Jelly & Jam è uno swing show a trecentosessanta gradi, una chiave di lettura allegra e frizzante del sound degli anni Quaranta, Cinquanta e Sessanta del Novecento italiano. Quello del quintetto nato tra le mura del Conservatorio di Ferrara e il Torrione Jazz Club è un percorso artistico che, con merito, ha fatto propria la “nuova musica” americana, donandole eleganza compositiva ed esecutiva e un afflato poetico senza rivali.
Nel loro album d’esordio “‘O Swing”, fresco di pubblicazione per la label bolognese Emic Entertainment, i Jelly & Jam, attraverso qualche piccolo arrangiamento musicale, tanta simpatia (e professionalità), ridanno freschezza e respiro ad un quadro sonoro che si compone di ricordi, racconti e speranze del Belpaese, omaggiando hit di artisti italiani che, in tempi più o meno lontani, hanno fatto la storia e continuano a farla ancora.
La selezione degli undici brani effettuata dai componenti della band emiliana è il racconto di una società capace di affrontare le proprie difficoltà e debolezze, sempre pronta nel rialzarsi in piedi con una forza d’animo ed una fantasia difficili da trovare altrove.
Nella nostra intervista ai Jelly & Jam troverete un po’ dell’universo trasversale di cinque artisti ironici, legati a filo doppio al mondo del jazz, suonatori vecchio stile assai lucidi quando si tratta di circoscrivere la propria cifra stilistica.
Il vostro più recente progetto riporta in auge quanto trasmesso nelle radio dei nostri nonni, dalle voci dei nostri genitori. Da cosa nasce la necessità dei Jelly & Jam di affacciarsi ad una finestra musicale che si compone di undici tracce, al fine di respirare una boccata di storia?
«Il disco è il risultato di un estate passata a suonare insieme per lavoro, e, soprattutto, per divertimento. Abbiamo suonato quello che ci piace, messo in pratica quanto appreso in anni di conservatorio; abbiamo mescolato il tutto con la tradizione italiana che amiamo. Il risultato è stato una piccola, e speriamo gradita, finestra sul passato.»
Come in una macchina del tempo, alla ricerca del suono perduto, i Jelly & Jam trasportano l’ascoltatore nelle atmosfere di un mondo artistico incantato. Quali segreti si celano dietro il saper raccontare in versi e musica la bellezza dell’umano sentire?

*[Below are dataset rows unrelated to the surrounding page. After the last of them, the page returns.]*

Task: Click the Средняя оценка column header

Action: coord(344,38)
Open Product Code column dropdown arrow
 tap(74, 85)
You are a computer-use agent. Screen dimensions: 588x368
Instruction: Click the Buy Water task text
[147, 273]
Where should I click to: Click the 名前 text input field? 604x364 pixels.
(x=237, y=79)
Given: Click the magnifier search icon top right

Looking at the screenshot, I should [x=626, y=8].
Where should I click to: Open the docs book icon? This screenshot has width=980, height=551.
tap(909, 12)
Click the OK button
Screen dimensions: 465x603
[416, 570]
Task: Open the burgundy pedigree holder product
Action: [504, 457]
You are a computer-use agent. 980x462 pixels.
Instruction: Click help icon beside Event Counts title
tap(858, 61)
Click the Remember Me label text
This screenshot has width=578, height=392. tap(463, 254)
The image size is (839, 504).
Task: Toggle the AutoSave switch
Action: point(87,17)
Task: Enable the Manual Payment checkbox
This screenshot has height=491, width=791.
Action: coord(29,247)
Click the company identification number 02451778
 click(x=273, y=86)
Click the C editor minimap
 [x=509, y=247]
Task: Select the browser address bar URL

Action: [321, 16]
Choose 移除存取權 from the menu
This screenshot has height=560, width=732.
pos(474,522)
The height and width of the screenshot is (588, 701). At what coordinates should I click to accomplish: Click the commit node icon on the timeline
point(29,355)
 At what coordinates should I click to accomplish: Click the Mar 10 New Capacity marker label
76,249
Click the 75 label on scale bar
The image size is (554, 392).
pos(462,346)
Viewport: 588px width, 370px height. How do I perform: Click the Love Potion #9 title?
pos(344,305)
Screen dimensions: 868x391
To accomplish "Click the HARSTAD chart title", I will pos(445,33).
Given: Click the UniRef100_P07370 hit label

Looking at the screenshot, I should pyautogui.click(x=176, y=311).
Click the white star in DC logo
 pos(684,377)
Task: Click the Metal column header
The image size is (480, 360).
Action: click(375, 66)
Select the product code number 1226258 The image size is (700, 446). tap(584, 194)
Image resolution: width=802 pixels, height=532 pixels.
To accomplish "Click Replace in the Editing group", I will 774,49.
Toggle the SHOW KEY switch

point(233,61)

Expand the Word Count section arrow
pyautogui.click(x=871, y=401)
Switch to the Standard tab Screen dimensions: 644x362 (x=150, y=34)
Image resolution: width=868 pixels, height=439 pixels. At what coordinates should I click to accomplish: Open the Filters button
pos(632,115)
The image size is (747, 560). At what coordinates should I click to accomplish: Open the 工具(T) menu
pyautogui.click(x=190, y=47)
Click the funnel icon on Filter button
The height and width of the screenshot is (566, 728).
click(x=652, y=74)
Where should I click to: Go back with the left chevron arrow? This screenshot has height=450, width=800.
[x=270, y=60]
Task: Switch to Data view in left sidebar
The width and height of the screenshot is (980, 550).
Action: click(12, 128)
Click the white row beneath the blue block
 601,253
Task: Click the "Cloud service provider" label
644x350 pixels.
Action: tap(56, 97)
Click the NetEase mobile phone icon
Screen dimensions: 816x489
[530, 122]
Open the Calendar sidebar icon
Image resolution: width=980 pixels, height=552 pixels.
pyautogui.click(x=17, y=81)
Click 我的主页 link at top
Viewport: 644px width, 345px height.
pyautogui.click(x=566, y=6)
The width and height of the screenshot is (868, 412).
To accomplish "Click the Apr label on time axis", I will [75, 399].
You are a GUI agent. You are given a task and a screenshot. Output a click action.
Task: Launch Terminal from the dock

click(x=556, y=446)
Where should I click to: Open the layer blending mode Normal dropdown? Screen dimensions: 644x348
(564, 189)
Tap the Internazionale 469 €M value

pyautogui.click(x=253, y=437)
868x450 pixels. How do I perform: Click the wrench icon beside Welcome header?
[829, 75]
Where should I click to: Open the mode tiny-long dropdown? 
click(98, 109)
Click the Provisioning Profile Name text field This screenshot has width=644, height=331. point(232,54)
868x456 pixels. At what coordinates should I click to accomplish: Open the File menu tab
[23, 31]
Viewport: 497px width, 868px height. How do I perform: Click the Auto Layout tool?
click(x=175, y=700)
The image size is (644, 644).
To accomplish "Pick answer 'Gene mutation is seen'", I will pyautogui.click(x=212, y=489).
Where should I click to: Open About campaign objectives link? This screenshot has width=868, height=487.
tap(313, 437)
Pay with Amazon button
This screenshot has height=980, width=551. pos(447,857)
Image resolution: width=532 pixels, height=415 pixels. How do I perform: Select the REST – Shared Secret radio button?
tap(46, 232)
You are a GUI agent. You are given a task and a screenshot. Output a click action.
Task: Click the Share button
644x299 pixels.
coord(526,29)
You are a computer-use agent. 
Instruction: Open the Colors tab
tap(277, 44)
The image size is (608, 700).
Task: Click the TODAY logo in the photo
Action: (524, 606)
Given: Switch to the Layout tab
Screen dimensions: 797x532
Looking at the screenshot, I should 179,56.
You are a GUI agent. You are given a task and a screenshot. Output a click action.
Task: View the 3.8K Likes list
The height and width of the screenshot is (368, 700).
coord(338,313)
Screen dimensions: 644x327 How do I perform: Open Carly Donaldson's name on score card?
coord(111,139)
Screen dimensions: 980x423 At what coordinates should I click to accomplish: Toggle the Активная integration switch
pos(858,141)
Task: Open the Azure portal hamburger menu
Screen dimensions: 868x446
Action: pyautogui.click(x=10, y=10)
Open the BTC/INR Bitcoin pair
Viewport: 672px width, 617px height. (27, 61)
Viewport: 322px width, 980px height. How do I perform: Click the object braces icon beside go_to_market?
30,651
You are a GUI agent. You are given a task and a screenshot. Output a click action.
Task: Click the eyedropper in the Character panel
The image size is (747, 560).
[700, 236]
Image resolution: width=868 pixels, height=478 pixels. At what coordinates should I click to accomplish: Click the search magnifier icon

«Nessun segreto, solo la forte consapevolezza del “percepire in quanto umani”: non siamo umani che sentono, sentiamo perché siamo umani. Il segreto che sta dietro alla musica – quella vera -, è l’estremo bisogno di trasmettere qualcosa: non basta solo con l’intento di farla, ma è necessario anche il farsi capire da più persone possibili.»
Pur mostrando una certa aderenza ad una linea culturale ed espressiva di matrice classicheggiante, la stravolgete entro certi limiti. Come riuscite a trasformare la tradizione in innovazione?
«Noi Jelly & Jam percepiamo la musica come un’unica entità. Tutte le categorizzazioni da sempre fatte sia in ambito accademico che critico sono sempre state ignorate dai musicisti che volevano esprimere un qualcosa: la musica è una, si mostra a noi nella sua interezza che viene, però, filtrata dai nostri ascolti. È normale, quindi, trovare nel percorso di un musicista in evoluzione un certo insieme di influenze diverse.»
Alla base dello swing c’è una vera e propria attitudine: l’effetto dondolante di questa musica è dato da un’elasticità nell’esecuzione. A vostro parere, quale è il valore aggiunto di questo genere che si porta dietro lunghissimi anni di racconti rivoluzionari, di uomini e donne incredibili vissuti in epoche controverse e insidiose?
«Swing significa energia, vita, movimento. È uno stile nato al fine di comunicare il proprio sentito, sia esso gioia o dolore. Questo è il punto forte e meraviglioso del nostro genere di riferimento! É grazie a queste sua caratteristiche che è arrivato da inizio Novecento fino ai giorni nostri. Si tratta di musica sentita e incline all’unione, alla mescolanza; è questo è il suo valore aggiunto.»